É neste sentido que a  Base Nacional Comum Curricular (BNCC, 2017), um desdobramente dos Parâmetros Curriculares Nacionais do Ensino Religioso (PCNER, 1997) estabelecida pela Lei nº 13.415, de 16 de fevereiro de 2017, definiu diretrizes para o ER, estruturando-se a partir de competências gerais, unidades temáticas, objetos de conhecimentos,  e em habilidades que promovem o respeito à diversidade cultural e religiosa, uma das formas mais eficazes para combater práticas de discriminação, intolerâncias e violências, em especial às religiões que mais tem sofrido, tais como as de matriz africana e dos povos originários.
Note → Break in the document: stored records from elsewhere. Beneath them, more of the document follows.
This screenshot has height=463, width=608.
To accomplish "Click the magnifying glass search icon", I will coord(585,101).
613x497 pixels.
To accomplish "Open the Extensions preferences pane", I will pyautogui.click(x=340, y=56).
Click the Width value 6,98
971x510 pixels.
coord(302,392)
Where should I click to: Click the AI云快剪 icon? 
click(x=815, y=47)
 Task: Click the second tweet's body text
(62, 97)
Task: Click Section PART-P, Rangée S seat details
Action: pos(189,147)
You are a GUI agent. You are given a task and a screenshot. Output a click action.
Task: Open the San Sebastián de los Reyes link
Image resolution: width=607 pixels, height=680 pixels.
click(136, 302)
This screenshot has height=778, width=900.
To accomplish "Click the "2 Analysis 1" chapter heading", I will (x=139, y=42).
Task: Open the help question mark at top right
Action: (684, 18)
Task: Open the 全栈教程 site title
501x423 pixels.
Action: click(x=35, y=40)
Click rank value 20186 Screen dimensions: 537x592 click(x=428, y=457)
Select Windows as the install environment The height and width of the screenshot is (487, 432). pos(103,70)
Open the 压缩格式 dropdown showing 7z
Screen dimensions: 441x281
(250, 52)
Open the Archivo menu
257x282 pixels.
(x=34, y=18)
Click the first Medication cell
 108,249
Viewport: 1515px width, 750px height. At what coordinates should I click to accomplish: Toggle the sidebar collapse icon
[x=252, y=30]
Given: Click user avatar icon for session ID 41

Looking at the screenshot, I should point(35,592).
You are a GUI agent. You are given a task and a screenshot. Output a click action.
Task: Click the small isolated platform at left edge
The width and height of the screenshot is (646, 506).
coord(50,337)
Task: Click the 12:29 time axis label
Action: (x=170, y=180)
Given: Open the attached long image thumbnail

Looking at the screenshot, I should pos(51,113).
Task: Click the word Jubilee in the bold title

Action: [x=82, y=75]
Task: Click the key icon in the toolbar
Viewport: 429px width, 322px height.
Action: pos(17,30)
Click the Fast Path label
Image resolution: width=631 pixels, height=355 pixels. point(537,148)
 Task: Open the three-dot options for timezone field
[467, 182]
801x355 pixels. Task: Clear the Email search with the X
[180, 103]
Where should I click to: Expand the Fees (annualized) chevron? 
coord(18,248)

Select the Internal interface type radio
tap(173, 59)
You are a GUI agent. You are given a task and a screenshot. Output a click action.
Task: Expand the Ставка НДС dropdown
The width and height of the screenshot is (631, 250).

Em Santa Catarina, o Currículo Base do Território Catarinense (CBTC, 2019) foi instituído pela Resolução CEE/SC nº 070, de 17 de junho de 2019, e teve por objetivo implementar as orientações gerais da BNCC acrescida dos aspectos regionais do território catarinense. Corrobora com o entendimento estabelecido no Decreto nº 3882, de 29 de dezembro de 2005, responsável por regulamentar o ER nas escolas de Ensino Fundamental da Rede Pública Estadual.  Para o ER, o  CBTC propõe  que ele seja uma área de conhecimento e componente curricular em que o estudante  desenvolva o respeito à diversidade cultural e religiosa, devendo ser de caráter  não confessional e não proselitista. Deve promover o diálogo inter-religioso e intercultural, a formação ética e cidadã e o respeito aos direitos humanos, contribuindo para o desenvolvimento de valores como a solidariedade e a justiça, além de ser crítico e reflexivo no estudo dos conhecimentos das  diversas tradições religiosas, a fim de desenvolver nos estudantes a sensibilidade, a empatia e responsabilidade ética.